La problématique de l'alignement business a changé de visage. Proposer aux entreprises des systèmes flexibles, rapides à mettre en place, pour des prix largement inférieurs, n'est plus un rêve ni une publicité mensongère. Il est désormais possible de déployer des outils modernes et efficaces dans tous les segments du système d'information, dans une échelle de temps inférieure de moitié pour les sujets les plus complexes par rapport aux solutions traditionnelles. Dans certains cas, l'utilisation des outils du web, comme les moteurs de recherche, changent radicalement les échelles de temps et de coût...

 Aujourd'hui, il faut remettre les principes en cause, rouvrir les vieux dossiers, comme les méthodes, la gestion de projet, la distinction maîtrise d'oeuvre maîtrise d'ouvrage, repenser l'informatique pour en faire un outil indissociable du business comme pour Amazon ou eBay. Pourquoi encore séparer les plateformes techniques, les applications et les données ?

Pour ma part je considère que la plupart des applications peuvent désormais se confondre avec l’infrastructure. Les grands systèmes transactionnels ne sont plus des facteurs de compétitivité ou même de productivité. Ils sont indispensables pour piloter la production, gérer les commandes et factures, construire la comptabilité, payer les fournisseurs et le personne. Oracle ou SAP, le résultat sera peu différent. Il faut enfouir les grands systèmes transactionnels, qui sont l'acquis des trente glorieuses de l'informatique, dans une nouvelle conception des couches d'infrastructure.

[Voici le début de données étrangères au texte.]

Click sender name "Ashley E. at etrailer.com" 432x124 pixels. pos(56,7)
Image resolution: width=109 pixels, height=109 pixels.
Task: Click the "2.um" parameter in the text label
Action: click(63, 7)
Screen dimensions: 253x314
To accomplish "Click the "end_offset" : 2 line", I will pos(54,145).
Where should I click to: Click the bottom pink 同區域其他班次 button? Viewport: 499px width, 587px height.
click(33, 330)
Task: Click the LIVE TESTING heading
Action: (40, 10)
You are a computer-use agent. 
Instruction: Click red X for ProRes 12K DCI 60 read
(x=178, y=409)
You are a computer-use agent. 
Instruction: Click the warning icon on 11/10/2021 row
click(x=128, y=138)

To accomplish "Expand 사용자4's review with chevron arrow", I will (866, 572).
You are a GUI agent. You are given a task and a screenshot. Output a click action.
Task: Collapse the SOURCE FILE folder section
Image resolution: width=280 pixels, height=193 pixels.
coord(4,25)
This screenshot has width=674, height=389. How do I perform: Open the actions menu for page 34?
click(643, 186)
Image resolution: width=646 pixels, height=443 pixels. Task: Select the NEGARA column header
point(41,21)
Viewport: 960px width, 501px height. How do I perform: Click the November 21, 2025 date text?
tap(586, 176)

Changer aujourd’hui, c’est vraiment banaliser et industrialiser ces couches applicatives de base. Le bon moyen est de les externaliser en les confiant avec exigence aux entreprises professionnelles comme on demande à EDF de fabriquer son courant.

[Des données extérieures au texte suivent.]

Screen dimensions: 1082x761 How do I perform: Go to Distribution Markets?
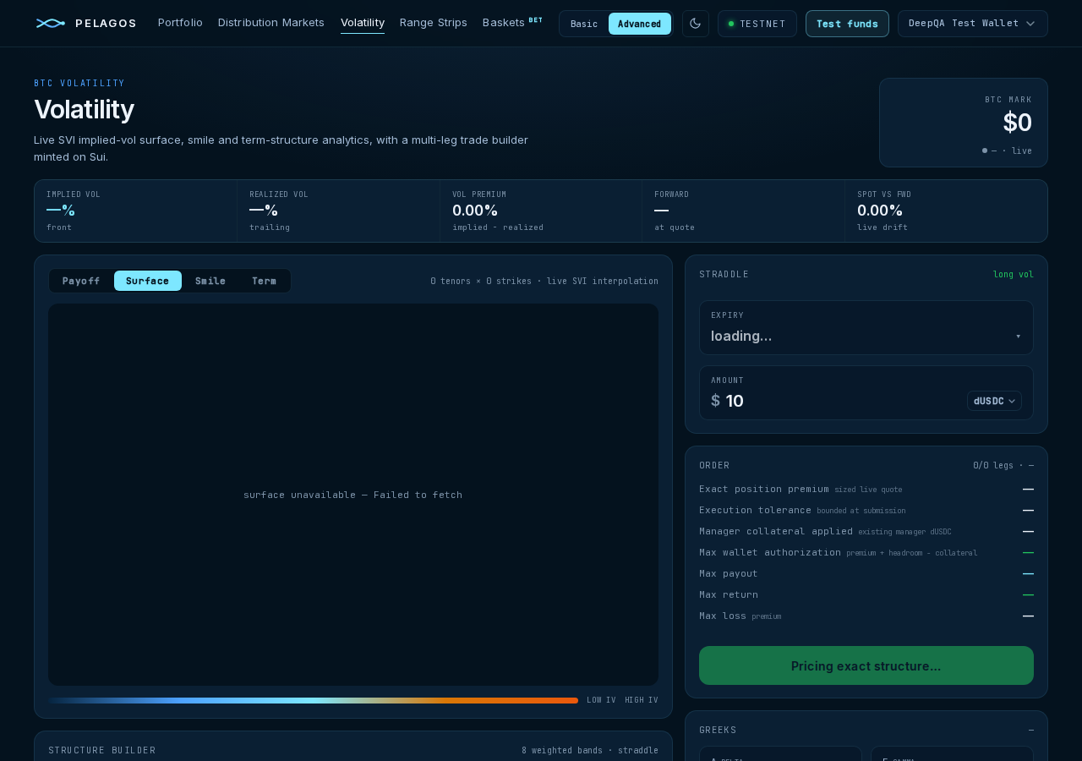point(271,23)
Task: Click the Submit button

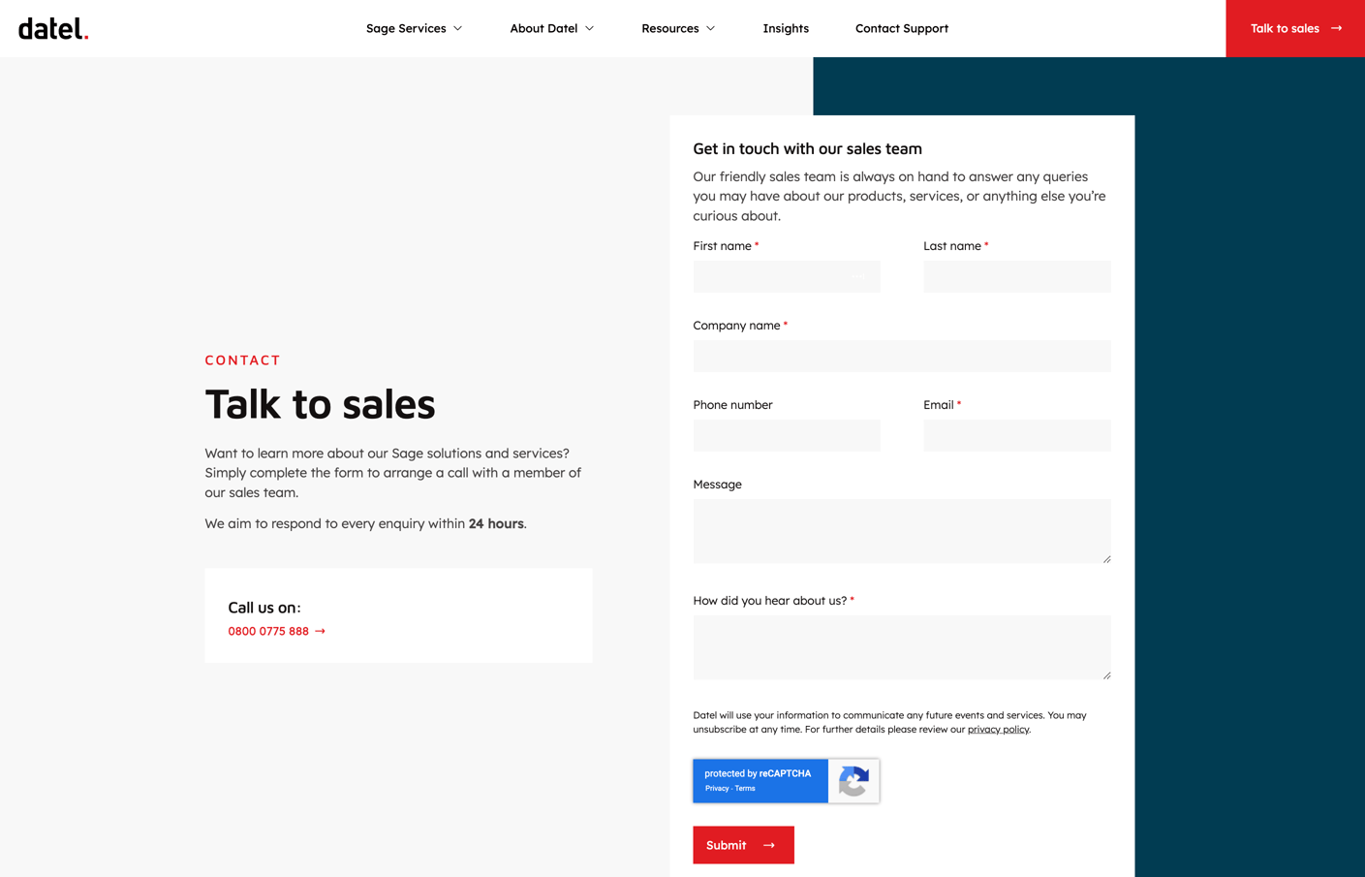Action: [743, 845]
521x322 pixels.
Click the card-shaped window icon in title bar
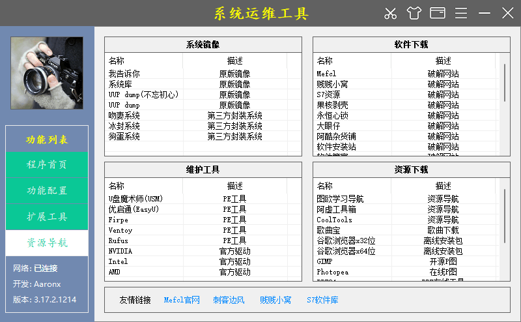coord(438,13)
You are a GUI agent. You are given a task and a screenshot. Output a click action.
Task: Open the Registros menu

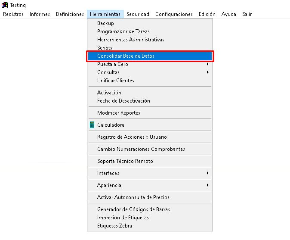[x=13, y=14]
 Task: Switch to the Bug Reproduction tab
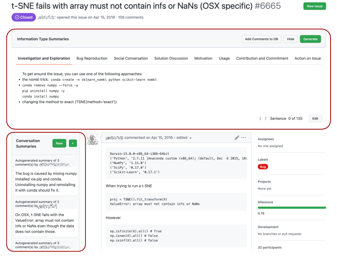[92, 58]
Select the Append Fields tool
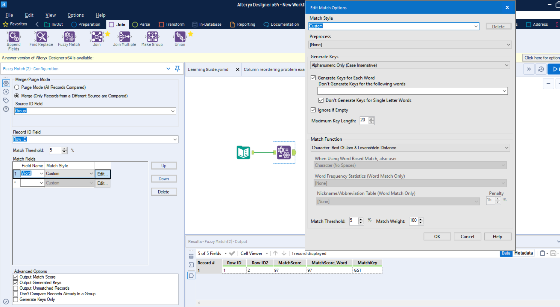This screenshot has height=307, width=560. (x=13, y=37)
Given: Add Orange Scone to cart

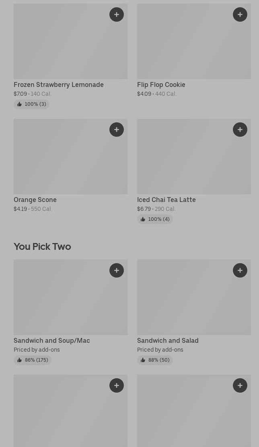Looking at the screenshot, I should [x=117, y=130].
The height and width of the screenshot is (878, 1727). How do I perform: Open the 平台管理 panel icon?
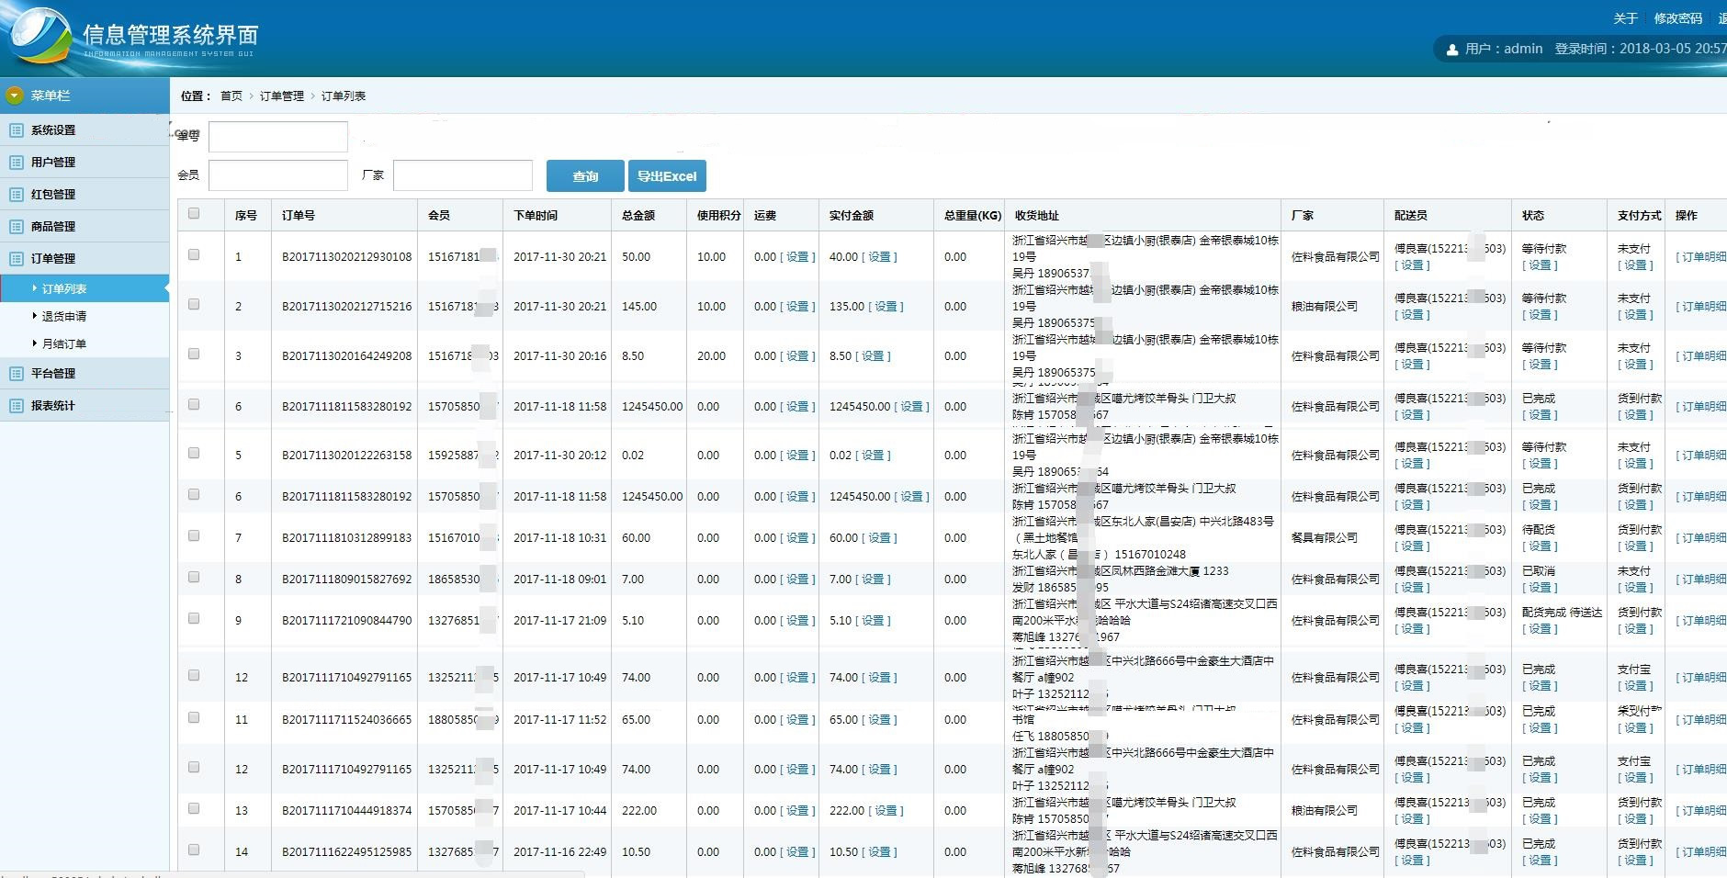[16, 373]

Renoncer à ce que l’on sait bien faire c’est progresser pour consacrer du temps, de la réflexion aux nouveaux usages. Ils sont innombrables, mais délaissés.

Développer la communication entre les équipes internes, celles des fournisseurs et le client final, créer du sens, inventer de nouveaux produits, de nouveaux services, de nouveaux usages, explorer de nouveaux territoires cognitifs sont les défis auxquels doivent s'attaquer ensemble les acteurs des métiers et les architectes des solutions. L'alignement business prend tout son sens dés lors qu'il s'agit de créer les "formes" que seules les technologies de l'information permettent d'imaginer et de réaliser. Il n'y aura plus dès lors deux équipes face à face, celle du "métier" et celle de "l'informatique", mais une seule entité unie par l'innovation.

Résoudre par les systèmes d'information les problèmes de l'environnement et de l'énergie, de la santé, de l'éducation, en inventant les produits marchands comme non marchands de demain me paraît être une tâche plus exaltante pour les jeunes informaticiens que de raccommoder les vieilles chaînes COBOL. Le travail ne manque pas. Ne soyons surtout pas malthusiens !

Certes, ce travail de mutation prendra du temps. Mais il faut l'engager dès maintenant en rompant avec les habitudes confortables de "plus de la même chose". L'époque, dure, s'y prête. Oublions les dogmes, réenchantons l'informatique pour en faire un très bel outil de sortie de crise.